Let’s find a way to put the value ‘none’ in that cell using mutate, case_when, and is.na.

Now do that without getting rid of other information. Hint: factor vectors are harder to edit than character vectors!

3.2 Group challenge!

Can you combine the wide data and long data into a single data frame using the subjects’ ages as the common column? (There will be NAs, ignore or remove Nationality for now.)

long_data %>% 
  spread(•••) %>% 
  mutate(•••) %>% 
  select(•••) %>% 
  full_join(•••)

Take this dataset and split Savings into value and currency. Make sure numbers are number and letters are characters.

Find a way to fill in the NAs in this dataset with unique values. If possible, do this within the piping environment without saving the dataset as an object.

4 Calculations on tables

For this, we’ll use binomial-data.csv.

data <- read.csv("../data/binomial-data.csv")

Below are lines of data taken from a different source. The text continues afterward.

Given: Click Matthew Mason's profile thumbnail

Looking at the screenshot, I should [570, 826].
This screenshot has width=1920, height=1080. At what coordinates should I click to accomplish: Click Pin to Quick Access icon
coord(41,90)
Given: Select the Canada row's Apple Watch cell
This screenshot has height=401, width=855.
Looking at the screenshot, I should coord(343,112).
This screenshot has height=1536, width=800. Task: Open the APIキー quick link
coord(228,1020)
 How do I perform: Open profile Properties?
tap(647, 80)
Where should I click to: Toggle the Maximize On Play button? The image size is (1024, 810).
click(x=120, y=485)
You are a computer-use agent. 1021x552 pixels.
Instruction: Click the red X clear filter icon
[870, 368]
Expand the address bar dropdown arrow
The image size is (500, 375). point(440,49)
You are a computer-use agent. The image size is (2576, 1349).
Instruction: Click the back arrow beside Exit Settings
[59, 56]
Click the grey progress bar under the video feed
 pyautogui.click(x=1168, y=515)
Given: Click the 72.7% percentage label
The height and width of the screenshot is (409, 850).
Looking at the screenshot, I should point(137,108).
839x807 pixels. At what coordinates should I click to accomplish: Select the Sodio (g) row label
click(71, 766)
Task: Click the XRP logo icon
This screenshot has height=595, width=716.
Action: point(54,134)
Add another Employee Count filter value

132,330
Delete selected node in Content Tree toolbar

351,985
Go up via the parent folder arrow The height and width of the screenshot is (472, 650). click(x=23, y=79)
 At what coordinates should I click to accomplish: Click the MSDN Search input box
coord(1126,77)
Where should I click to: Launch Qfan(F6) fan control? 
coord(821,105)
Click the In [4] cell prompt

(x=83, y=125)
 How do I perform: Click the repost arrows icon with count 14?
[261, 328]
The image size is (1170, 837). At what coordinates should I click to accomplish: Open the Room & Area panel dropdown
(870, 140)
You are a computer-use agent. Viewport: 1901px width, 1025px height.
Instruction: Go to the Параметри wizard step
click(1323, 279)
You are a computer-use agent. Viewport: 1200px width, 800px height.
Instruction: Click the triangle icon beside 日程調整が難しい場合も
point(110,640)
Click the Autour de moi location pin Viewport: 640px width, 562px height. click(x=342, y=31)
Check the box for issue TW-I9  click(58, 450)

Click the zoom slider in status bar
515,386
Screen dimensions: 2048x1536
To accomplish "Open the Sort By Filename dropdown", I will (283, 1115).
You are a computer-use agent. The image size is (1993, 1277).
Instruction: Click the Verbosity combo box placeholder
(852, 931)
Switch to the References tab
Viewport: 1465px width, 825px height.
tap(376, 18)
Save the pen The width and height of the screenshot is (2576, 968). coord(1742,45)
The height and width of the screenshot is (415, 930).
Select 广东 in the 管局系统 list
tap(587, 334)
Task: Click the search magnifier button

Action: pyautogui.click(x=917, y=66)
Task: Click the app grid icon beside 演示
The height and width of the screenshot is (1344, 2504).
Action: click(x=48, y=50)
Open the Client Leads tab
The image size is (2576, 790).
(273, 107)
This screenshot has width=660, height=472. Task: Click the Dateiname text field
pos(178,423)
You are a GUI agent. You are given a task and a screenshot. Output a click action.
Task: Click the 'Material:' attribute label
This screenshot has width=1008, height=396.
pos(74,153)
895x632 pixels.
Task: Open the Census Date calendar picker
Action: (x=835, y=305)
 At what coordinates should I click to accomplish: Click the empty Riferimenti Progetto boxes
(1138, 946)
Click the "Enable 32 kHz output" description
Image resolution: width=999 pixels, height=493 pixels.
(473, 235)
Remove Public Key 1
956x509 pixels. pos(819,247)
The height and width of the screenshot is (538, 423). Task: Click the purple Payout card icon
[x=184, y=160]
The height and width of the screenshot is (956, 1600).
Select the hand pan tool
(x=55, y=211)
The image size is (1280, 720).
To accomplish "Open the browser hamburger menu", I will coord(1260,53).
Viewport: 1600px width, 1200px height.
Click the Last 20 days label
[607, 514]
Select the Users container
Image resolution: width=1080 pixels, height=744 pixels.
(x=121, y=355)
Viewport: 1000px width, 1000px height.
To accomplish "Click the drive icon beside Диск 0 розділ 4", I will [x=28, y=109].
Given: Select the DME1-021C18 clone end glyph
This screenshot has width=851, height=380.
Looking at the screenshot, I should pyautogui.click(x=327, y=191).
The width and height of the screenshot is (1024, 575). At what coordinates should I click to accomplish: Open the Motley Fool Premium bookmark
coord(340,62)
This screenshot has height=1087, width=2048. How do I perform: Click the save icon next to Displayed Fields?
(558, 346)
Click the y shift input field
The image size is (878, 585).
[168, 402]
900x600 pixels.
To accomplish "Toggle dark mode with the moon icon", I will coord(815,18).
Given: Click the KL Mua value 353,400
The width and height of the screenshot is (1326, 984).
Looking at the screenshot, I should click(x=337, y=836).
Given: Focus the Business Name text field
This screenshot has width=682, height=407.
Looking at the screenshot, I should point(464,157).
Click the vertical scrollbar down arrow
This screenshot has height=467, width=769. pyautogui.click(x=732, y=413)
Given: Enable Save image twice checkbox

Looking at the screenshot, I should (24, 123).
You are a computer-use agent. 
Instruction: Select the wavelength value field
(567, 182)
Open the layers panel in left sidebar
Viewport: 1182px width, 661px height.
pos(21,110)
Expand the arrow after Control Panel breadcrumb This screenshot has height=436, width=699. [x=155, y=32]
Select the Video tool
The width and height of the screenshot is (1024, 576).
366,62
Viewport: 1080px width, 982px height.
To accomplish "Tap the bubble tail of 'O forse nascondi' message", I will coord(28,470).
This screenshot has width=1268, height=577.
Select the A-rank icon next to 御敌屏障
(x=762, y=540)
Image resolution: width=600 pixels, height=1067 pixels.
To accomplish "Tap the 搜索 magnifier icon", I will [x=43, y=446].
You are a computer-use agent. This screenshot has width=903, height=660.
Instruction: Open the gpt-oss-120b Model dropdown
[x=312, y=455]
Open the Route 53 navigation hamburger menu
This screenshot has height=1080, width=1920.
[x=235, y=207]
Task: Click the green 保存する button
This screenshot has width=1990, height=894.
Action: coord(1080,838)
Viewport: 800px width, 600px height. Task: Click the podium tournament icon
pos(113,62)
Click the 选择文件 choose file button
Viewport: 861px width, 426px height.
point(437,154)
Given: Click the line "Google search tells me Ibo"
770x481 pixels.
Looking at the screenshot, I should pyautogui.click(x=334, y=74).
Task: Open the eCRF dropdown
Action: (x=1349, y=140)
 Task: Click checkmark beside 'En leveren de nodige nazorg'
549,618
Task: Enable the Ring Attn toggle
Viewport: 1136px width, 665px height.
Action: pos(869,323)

Personally, I prefer to not save data into new variables if I can avoid it. However, this makes doing statistical analyses more comlicated. We’ll talk more about this on Thursday, but for now here are some nice tricks that will be good to know going forward.

4.1 Pull and select

Some functions in tidyverse are not good at isolating single columns from a dataset but are still sensitive to group_by flags. If you want to isolate a single column, pull does the trick.

pull the column extra from sleep:

select does the same thing, but you can select more than one column, or specify a column to remove.

There are some other differences, even when selecting one column. Can you tell?

# just `extra`
# everything except `extra`
# `ID` and `extra`

4.1.1 Try it out

Create a subset of quakes that includes only latitude and longitude of quakes with a maximum magnitude of 5 and no fewer than 30 stations reporting.

quakes %>% 
  filter(•••) %>% 
  select(•••)

Using this subset, summarise the data to count the number of quakes that occur to the east and west of 180˚ longitude.

quakes %>% 
  filter(•••) %>% 
  select(•••) %>% 
  mutate(•••) %>% 
  group_by(•••) %>% 
  summarise(•••)

4.2 Do (for now)

The function do is apparently on its way out, to be replaced by map (in purrr), but for now we’ll talk about do and you can use your newfound skills to teach yourself map when it becomes available!

do literally just means “do the operation I’m telling you to do on some dataset”, which is superficially not useful.

quakes %>%
  do(head(.)) # . means 'the dataset we've been piping through this chunk'

However, notice how we need to have something within the braces for head here, when we wouldn’t have needed it without do.

This is the important part of do: it allows us to specify which dataset we want to do something to, even within a piping environment. That is, we can nest operations of more than one dataset within a chunk by using do.

4.3 broom

library(broom)

I’ll introduce the package broom now, but we’ll come back to it on Thursday. Right now, we will only use it for the function tidy, which turns the output of a function to a tidy tibble if possible.

Using base R, cor.test provides the results of a test for correlation between paired samples, defaulting to Pearson’s product moment. It takes two arguments (each is one of the paired samples).

Here’s how we can use do and tidy to produce an output that is easier to format, thus easier to use in literate programming.

If we save the tidied output (just this once…), we can put it directly into the text of the .Rmd file.

See?

The \(\beta\) value of this correlation is 0.795 using the Pearson’s product-moment correlation method of analysis.